WHAT IS REQUIRED: Once the line holding "Image resolution: width=560" is written out, stop; begin at the first line of the material below and retype exactly, dropping pictures.

** DATA TO EXAMINE follows **

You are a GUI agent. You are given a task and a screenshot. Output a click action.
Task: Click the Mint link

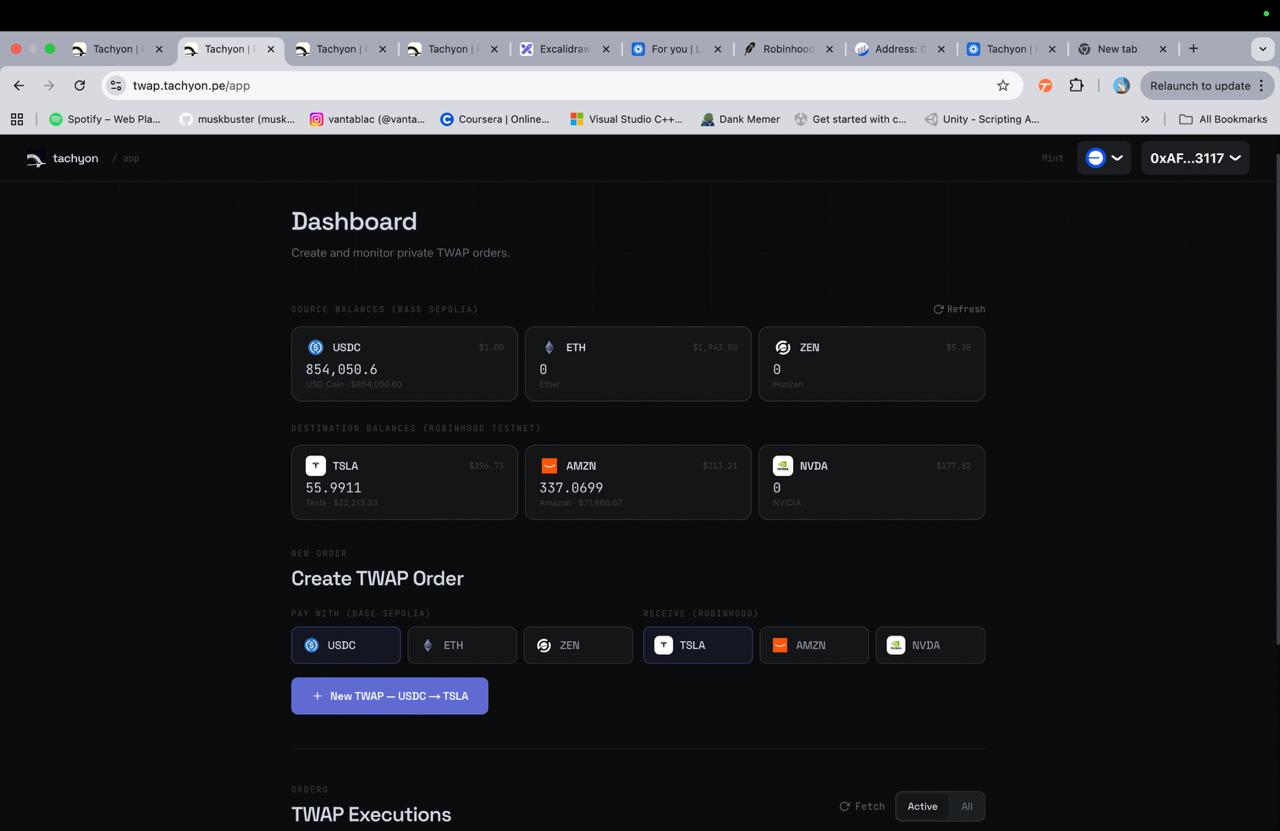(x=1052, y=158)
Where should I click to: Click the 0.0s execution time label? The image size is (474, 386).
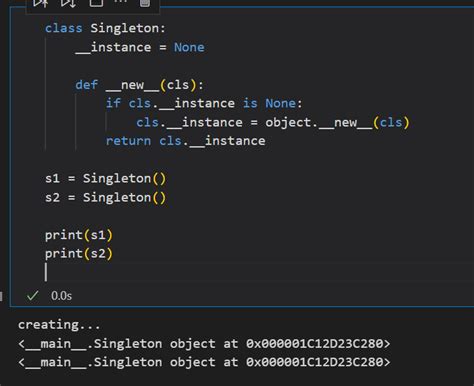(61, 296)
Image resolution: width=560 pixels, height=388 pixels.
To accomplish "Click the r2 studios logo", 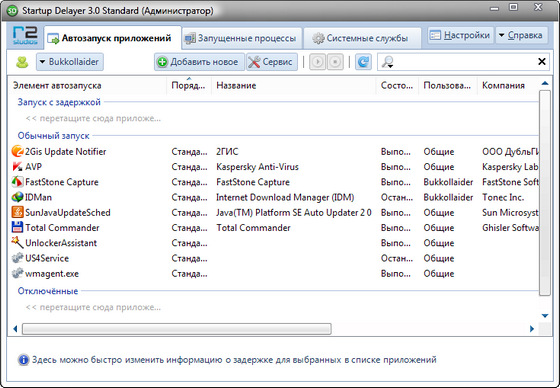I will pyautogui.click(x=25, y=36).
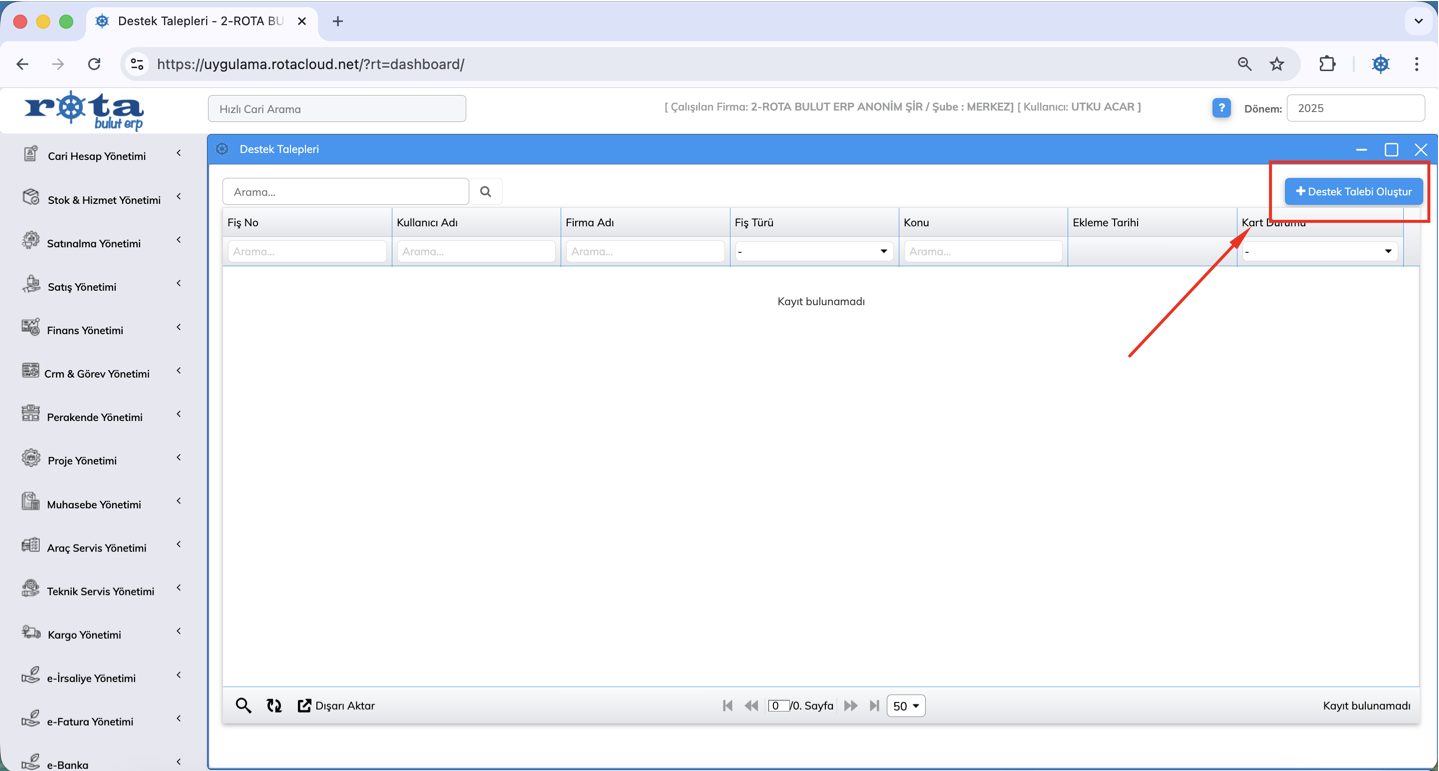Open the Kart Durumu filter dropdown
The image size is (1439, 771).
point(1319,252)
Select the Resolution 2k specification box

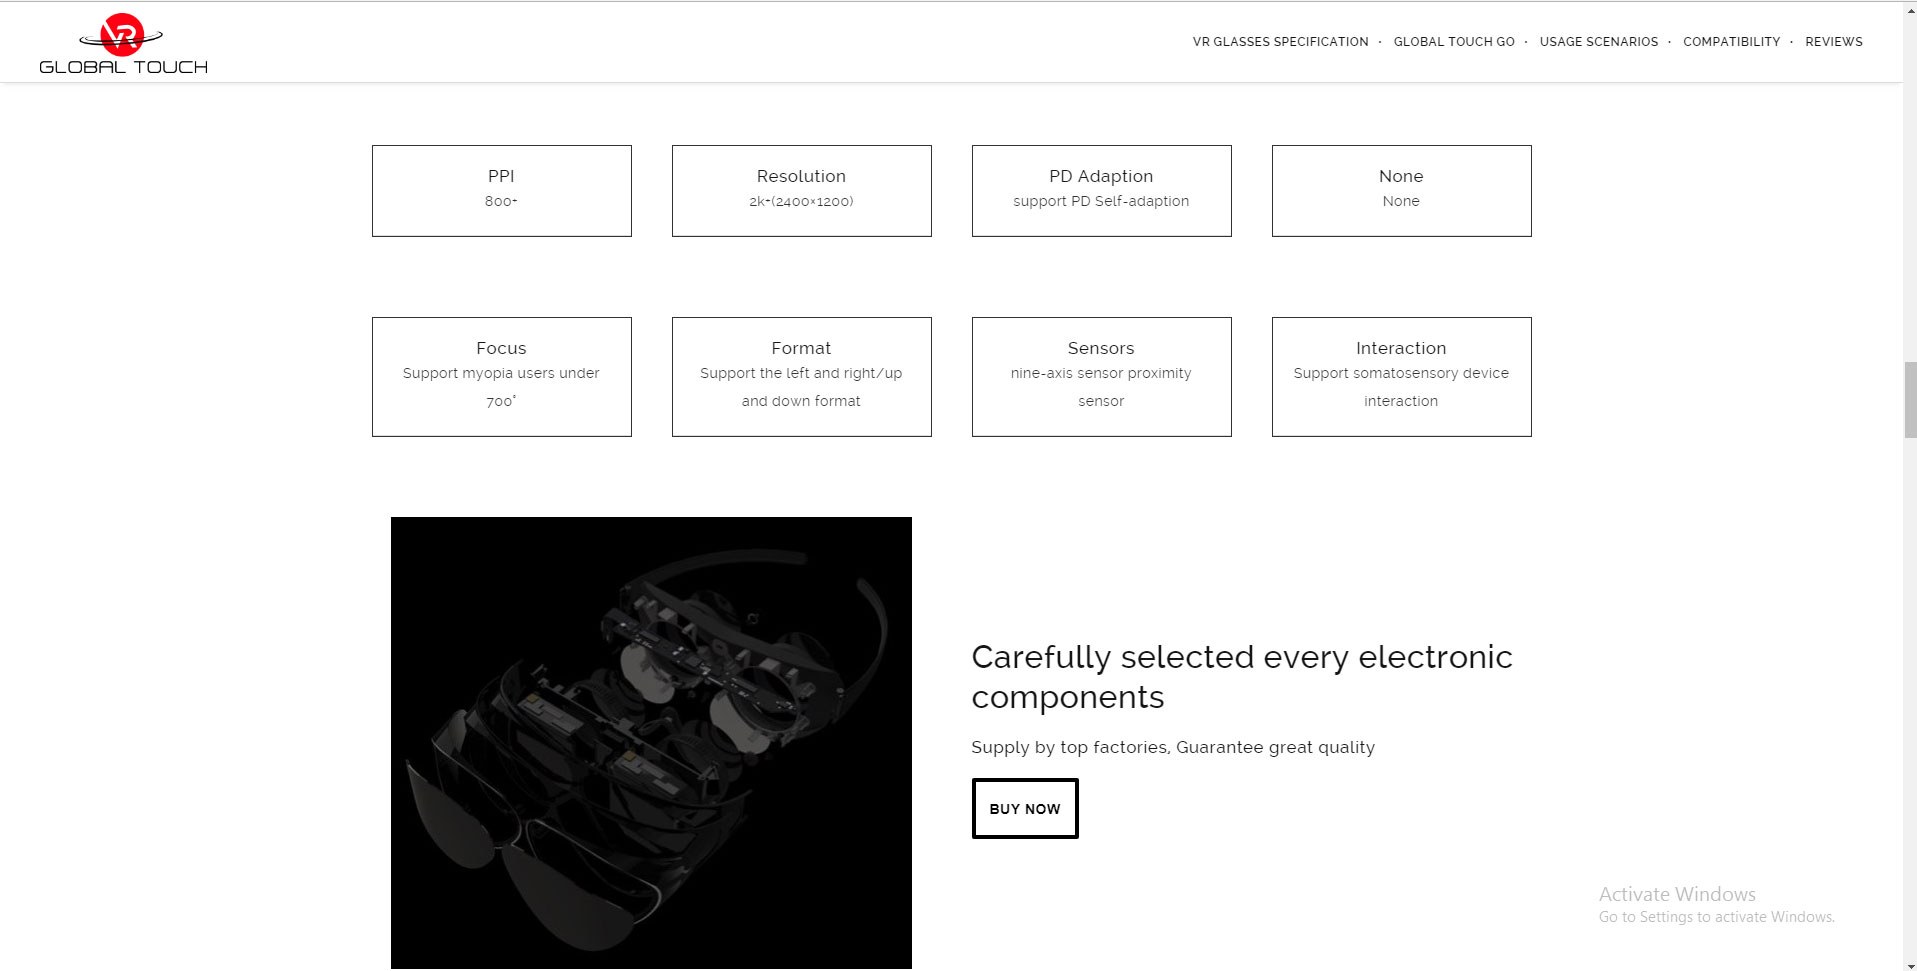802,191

** End of DATA TO EXAMINE **

TASK ANSWER:
You are a GUI agent. You are given a task and a screenshot. Output a click action.
Task: Click the Mint link

(x=1052, y=158)
Where should I click to: Click the 0.0s execution time label? The image size is (474, 386).
(61, 296)
Image resolution: width=560 pixels, height=388 pixels.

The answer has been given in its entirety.